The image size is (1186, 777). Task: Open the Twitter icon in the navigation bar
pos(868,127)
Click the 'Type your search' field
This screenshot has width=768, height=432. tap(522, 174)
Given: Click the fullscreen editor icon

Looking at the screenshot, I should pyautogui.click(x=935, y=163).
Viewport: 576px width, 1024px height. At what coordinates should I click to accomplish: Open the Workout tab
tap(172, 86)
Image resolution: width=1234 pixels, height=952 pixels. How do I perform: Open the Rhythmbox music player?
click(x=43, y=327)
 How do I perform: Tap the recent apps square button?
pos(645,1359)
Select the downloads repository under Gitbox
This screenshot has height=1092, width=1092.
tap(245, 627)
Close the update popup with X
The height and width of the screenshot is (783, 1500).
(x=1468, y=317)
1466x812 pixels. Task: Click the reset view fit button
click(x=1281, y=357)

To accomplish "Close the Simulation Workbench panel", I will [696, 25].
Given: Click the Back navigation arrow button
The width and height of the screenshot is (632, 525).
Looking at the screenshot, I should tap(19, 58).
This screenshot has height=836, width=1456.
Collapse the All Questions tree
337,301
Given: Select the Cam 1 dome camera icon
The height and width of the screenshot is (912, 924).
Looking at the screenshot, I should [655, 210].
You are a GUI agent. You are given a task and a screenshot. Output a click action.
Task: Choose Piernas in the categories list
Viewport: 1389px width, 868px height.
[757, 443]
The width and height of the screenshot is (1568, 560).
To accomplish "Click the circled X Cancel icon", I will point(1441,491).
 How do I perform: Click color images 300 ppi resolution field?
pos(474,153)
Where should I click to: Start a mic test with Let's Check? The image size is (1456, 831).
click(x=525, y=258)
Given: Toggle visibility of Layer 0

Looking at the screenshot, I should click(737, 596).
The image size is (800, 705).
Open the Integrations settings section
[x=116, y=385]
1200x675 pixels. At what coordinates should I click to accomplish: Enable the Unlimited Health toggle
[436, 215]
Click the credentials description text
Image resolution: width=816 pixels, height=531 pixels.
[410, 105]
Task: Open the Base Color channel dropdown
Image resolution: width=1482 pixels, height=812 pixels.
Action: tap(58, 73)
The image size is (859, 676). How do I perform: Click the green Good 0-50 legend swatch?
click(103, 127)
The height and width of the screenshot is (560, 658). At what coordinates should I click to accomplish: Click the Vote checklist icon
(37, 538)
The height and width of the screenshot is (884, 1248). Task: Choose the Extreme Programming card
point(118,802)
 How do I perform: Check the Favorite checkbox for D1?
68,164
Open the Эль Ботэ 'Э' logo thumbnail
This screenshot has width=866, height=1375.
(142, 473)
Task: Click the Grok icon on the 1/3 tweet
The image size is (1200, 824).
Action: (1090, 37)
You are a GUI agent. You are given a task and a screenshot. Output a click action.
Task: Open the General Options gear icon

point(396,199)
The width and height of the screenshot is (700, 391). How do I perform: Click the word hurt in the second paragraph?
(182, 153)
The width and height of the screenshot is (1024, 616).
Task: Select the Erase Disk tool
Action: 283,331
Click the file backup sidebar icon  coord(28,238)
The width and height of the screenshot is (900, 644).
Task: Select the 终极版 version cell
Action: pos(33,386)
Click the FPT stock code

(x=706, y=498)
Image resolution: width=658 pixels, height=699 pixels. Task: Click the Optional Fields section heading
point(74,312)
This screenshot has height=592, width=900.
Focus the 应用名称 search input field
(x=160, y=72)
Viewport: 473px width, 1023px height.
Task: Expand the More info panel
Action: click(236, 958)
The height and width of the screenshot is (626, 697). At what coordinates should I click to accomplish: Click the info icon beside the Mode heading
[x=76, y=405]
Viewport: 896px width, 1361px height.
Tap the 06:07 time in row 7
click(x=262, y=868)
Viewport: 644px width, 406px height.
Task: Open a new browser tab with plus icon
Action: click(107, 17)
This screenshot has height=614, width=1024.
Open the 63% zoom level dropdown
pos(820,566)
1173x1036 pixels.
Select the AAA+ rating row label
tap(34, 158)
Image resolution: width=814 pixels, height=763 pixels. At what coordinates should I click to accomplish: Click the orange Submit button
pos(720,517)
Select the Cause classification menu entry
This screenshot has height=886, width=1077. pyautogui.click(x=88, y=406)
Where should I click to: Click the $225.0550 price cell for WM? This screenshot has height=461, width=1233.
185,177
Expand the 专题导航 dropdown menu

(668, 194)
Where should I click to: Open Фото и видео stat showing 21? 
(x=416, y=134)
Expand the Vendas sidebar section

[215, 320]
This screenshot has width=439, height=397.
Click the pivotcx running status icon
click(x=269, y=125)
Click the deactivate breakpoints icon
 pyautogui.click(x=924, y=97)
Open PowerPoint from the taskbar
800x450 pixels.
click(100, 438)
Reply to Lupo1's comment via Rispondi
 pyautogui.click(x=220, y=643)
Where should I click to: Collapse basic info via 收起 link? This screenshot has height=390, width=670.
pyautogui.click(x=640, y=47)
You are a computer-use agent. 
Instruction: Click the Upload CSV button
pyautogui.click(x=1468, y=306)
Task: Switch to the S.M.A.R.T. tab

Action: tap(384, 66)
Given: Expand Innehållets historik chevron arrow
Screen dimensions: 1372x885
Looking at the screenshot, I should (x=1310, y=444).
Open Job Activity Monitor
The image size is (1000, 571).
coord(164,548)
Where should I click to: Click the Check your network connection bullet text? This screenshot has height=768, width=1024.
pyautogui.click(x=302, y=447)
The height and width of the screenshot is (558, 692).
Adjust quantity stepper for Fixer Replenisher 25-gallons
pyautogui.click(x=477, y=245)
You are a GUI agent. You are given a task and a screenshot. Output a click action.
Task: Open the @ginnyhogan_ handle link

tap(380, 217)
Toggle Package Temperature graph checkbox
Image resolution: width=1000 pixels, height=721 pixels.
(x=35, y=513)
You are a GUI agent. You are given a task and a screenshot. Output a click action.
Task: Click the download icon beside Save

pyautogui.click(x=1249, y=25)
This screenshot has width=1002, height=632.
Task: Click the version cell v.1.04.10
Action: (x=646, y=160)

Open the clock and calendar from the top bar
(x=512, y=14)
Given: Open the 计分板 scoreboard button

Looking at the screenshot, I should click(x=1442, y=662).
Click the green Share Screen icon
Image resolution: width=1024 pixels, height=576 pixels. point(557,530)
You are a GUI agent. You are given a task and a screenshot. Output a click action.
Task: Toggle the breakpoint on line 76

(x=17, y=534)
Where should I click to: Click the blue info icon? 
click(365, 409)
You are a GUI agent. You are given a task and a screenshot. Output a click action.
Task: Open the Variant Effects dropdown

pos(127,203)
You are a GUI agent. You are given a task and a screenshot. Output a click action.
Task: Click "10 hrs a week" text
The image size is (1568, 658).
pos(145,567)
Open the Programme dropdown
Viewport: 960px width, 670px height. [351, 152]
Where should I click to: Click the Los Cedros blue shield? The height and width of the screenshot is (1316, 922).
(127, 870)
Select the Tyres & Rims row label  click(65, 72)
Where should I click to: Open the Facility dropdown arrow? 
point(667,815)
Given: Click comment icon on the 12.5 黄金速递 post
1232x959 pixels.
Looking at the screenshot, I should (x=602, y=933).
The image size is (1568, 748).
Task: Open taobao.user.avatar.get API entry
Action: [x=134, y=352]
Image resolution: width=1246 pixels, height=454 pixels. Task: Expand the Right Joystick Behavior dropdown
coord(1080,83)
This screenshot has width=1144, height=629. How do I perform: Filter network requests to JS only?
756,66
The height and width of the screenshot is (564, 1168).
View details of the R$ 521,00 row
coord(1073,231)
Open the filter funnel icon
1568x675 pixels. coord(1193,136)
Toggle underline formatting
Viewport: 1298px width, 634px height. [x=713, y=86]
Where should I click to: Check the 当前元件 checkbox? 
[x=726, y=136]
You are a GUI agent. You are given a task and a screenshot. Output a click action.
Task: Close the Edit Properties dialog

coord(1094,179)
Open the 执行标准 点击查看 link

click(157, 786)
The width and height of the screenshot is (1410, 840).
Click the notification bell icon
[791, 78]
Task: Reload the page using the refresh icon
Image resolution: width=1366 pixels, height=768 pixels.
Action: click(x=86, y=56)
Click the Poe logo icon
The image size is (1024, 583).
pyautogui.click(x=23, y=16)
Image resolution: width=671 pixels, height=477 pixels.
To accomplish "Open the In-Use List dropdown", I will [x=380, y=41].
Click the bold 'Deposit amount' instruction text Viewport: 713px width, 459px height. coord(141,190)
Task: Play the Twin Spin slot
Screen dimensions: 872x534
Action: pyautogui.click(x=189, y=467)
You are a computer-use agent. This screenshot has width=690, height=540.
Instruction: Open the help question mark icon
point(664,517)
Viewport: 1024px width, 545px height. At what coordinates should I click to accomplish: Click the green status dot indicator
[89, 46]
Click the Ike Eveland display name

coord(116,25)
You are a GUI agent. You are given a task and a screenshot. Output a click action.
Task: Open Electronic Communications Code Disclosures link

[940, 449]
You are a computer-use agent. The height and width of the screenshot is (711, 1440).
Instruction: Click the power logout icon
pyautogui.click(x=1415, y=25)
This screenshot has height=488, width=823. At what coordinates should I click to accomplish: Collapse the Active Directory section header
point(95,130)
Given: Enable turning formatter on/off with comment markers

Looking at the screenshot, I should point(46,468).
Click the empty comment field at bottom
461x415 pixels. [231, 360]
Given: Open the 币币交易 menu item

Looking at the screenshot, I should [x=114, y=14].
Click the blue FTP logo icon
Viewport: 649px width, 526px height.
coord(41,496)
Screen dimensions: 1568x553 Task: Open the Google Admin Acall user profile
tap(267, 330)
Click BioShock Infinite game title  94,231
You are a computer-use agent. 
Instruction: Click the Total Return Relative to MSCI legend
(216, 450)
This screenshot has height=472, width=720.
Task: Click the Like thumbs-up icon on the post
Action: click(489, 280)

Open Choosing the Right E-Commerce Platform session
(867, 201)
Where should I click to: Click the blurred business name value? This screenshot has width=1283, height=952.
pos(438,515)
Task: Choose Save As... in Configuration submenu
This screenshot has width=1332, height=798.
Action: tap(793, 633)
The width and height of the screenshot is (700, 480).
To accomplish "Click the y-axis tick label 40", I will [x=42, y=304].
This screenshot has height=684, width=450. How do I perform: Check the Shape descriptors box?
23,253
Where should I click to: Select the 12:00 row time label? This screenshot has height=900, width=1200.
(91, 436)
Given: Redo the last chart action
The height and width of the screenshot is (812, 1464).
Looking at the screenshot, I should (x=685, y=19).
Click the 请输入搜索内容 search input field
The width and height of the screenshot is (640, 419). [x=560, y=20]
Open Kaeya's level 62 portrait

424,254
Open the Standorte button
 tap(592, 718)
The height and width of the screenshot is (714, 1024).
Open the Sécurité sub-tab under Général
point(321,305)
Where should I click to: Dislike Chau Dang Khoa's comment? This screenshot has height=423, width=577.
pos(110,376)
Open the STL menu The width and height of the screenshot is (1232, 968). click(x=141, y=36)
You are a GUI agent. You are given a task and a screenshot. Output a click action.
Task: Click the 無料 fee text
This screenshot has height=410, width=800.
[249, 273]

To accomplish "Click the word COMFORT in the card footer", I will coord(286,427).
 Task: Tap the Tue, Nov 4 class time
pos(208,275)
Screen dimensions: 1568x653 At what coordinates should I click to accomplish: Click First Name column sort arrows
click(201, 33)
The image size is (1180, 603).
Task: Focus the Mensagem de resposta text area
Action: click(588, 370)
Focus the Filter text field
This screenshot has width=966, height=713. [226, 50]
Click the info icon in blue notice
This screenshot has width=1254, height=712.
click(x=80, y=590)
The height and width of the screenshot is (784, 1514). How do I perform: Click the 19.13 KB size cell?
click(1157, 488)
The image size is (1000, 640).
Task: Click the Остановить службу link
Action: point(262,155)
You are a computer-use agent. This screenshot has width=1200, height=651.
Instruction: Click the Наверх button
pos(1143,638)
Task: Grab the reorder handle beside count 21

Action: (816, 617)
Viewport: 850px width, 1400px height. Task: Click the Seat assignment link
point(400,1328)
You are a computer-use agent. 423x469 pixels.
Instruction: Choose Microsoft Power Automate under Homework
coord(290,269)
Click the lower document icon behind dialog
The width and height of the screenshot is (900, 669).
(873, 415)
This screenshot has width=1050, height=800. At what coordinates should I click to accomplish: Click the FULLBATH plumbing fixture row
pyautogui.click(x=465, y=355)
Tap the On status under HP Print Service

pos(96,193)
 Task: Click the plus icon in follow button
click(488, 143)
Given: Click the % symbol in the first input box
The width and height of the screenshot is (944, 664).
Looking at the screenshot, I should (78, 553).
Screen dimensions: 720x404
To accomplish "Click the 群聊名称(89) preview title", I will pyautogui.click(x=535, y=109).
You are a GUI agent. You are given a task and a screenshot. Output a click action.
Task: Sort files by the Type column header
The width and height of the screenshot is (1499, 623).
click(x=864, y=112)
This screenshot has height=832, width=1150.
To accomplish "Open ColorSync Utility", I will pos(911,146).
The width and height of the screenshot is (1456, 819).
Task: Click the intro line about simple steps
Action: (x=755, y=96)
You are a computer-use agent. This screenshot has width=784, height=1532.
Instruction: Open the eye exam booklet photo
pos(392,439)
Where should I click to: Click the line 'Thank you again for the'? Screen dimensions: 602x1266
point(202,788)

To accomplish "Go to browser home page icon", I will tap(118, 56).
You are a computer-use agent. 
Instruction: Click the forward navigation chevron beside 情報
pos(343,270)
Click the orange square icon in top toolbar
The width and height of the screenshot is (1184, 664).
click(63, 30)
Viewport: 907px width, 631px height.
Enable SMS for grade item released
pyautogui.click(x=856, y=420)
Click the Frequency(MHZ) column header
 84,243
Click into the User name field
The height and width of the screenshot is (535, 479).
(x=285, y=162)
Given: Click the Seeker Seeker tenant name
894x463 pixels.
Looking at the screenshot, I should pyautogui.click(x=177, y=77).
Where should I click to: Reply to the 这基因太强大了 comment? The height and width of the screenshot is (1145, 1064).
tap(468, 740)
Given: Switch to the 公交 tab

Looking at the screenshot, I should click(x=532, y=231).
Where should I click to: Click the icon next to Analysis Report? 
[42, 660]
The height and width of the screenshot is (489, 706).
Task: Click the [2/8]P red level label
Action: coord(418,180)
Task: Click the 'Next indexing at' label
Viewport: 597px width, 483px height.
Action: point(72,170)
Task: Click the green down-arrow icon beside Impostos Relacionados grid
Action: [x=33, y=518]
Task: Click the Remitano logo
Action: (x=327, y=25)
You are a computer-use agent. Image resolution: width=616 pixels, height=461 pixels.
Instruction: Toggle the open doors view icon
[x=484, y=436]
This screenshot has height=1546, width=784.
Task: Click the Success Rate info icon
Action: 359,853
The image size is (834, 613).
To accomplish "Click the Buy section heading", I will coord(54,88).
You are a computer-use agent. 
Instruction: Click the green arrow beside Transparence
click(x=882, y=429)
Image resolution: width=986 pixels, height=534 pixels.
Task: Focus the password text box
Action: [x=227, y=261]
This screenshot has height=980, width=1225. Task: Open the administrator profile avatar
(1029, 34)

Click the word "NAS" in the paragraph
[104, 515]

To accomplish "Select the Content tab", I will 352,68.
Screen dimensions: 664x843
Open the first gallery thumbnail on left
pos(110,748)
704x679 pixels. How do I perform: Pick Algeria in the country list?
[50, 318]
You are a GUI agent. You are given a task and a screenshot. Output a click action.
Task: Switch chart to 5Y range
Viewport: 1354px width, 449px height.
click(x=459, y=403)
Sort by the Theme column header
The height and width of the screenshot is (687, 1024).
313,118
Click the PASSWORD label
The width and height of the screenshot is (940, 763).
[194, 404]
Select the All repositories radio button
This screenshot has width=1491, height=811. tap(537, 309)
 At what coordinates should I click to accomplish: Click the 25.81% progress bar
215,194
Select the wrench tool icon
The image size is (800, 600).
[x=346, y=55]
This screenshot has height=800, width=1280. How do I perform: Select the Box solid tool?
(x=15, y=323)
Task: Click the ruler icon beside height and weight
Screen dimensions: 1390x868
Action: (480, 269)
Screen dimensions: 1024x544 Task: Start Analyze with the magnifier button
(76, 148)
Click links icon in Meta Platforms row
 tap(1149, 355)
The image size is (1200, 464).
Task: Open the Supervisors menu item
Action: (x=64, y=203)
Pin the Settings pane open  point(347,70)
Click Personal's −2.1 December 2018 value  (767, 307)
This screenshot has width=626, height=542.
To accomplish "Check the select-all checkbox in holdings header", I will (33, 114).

▶ **What needs to be done**:
Each line in the entries above that includes the string "computer" adds to the count; state that count only.

▶ **Output for this exercise**:
10